START RECORDS PROVIDED

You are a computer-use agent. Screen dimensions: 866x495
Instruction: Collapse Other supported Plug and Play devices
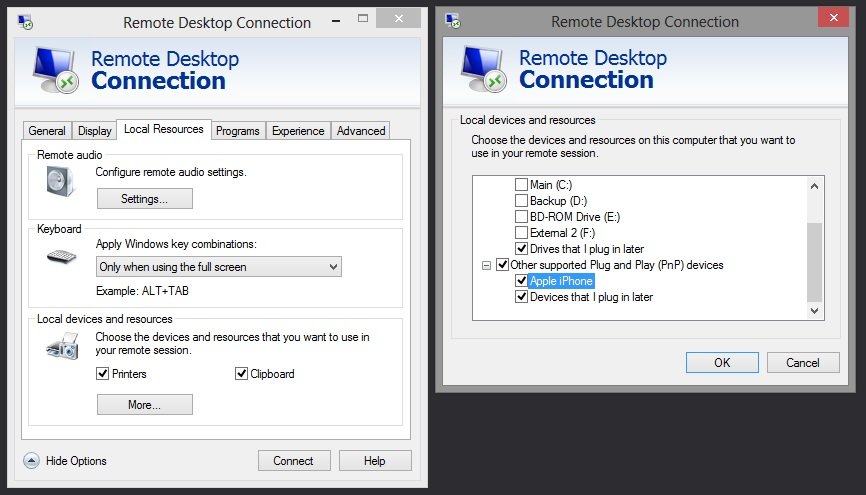487,265

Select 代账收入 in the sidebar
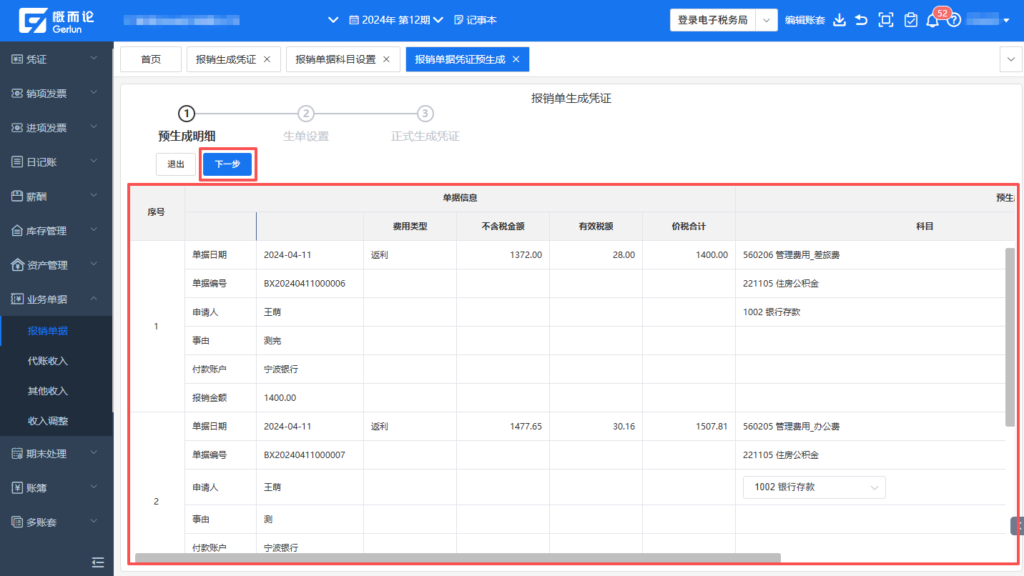48,361
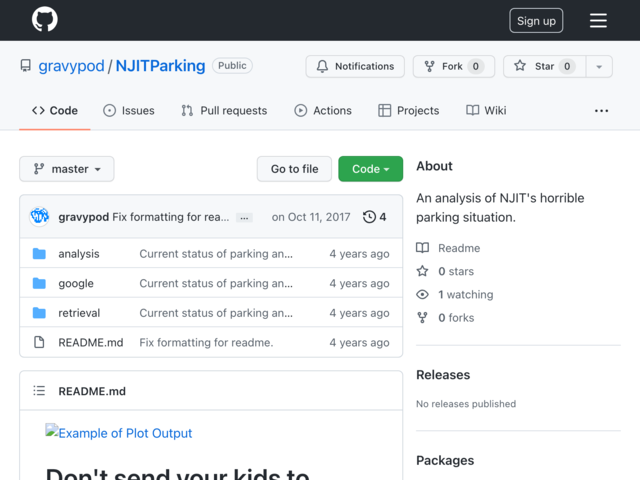Click the analysis folder icon
This screenshot has height=480, width=640.
39,253
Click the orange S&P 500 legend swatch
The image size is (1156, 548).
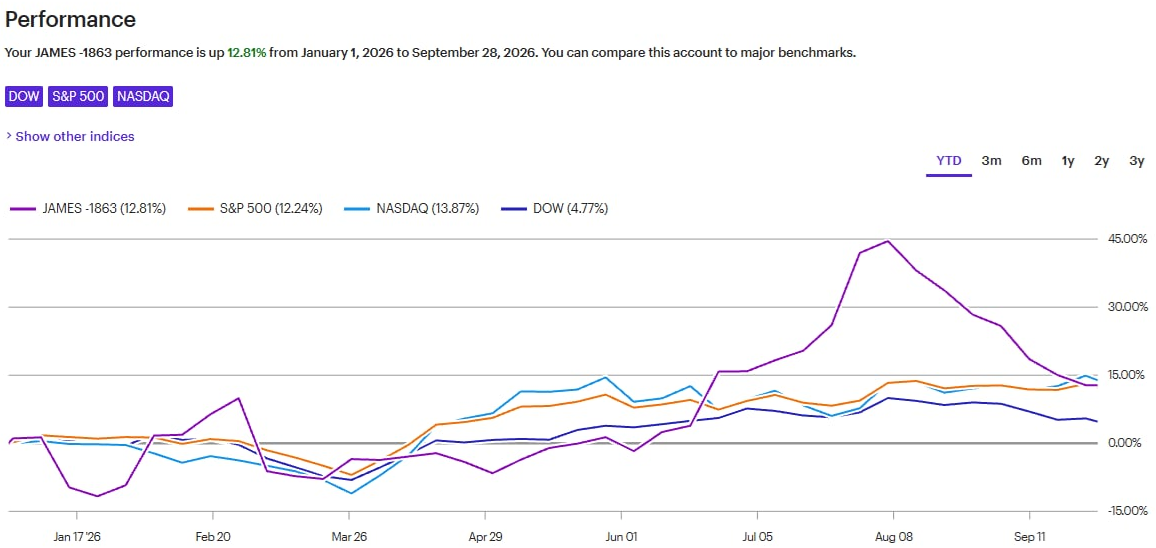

END RECORDS PROVIDED

## TRY IT:
Repeat word for word, leaving out the pictures, each line of the records from the line that holds "Instruction: Collapse Other" through the final one.

## EXERCISE RESULT:
Instruction: Collapse Other supported Plug and Play devices
487,265

Select 代账收入 in the sidebar
48,361
Click the analysis folder icon
This screenshot has height=480, width=640.
39,253
Click the orange S&P 500 legend swatch
The image size is (1156, 548).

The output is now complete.